An album like DBLSCRT might not have been possible for Le Weekend in the past. The band was originally a quintet, right up until the release in December 2008 of their debut, Suite. The departure of Ben and Erin Ridings (aka Missy Thangs of The Love Language and Soft Company) after the album-release show might have spelled the end. None of Kalb's previous bands—Audubon Park, Hotel Motel, V. Sirin—have survived the departure of members. But within a month, he'd shared the concept for DBLSCRT with the remaining members, bassist Bob Wall and drummer Robert Biggers. Their attempts to translate the old material to trio form proved energizing. While rehearsing for their first post-quintet show, they wrote six new songs.
"What I've found with this iteration of the band is a lot of flexibility," Kalb says. "We play with the material a lot more.

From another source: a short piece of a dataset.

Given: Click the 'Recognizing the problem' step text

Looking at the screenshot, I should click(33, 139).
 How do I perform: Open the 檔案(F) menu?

With the five-piece, it was much more drill drill drill to get things right, to get things to some single realization of the song. It could sound good and could be fun to play, but it probably wasn't in many cases. It was probably never quite relaxed."
Now things are so relaxed, Le Weekend has been experimenting in the practice space with improvisation. While Kalb's unsure how far or where that will go, the idea seems to be not to circumscribe themselves. That's certainly the story DBLSCRT tells, and it's one close to Kalb's heart. He knows there's more than one way to do things, and he refuses to limit himself.
"I believe that there are a lot of things that are possible in pop music when you do them with conviction," he says. "There's a sort of fiction of thinking always to the lowest common denominator, and that's how you have to build things. I think that in general, people are interested in interesting things."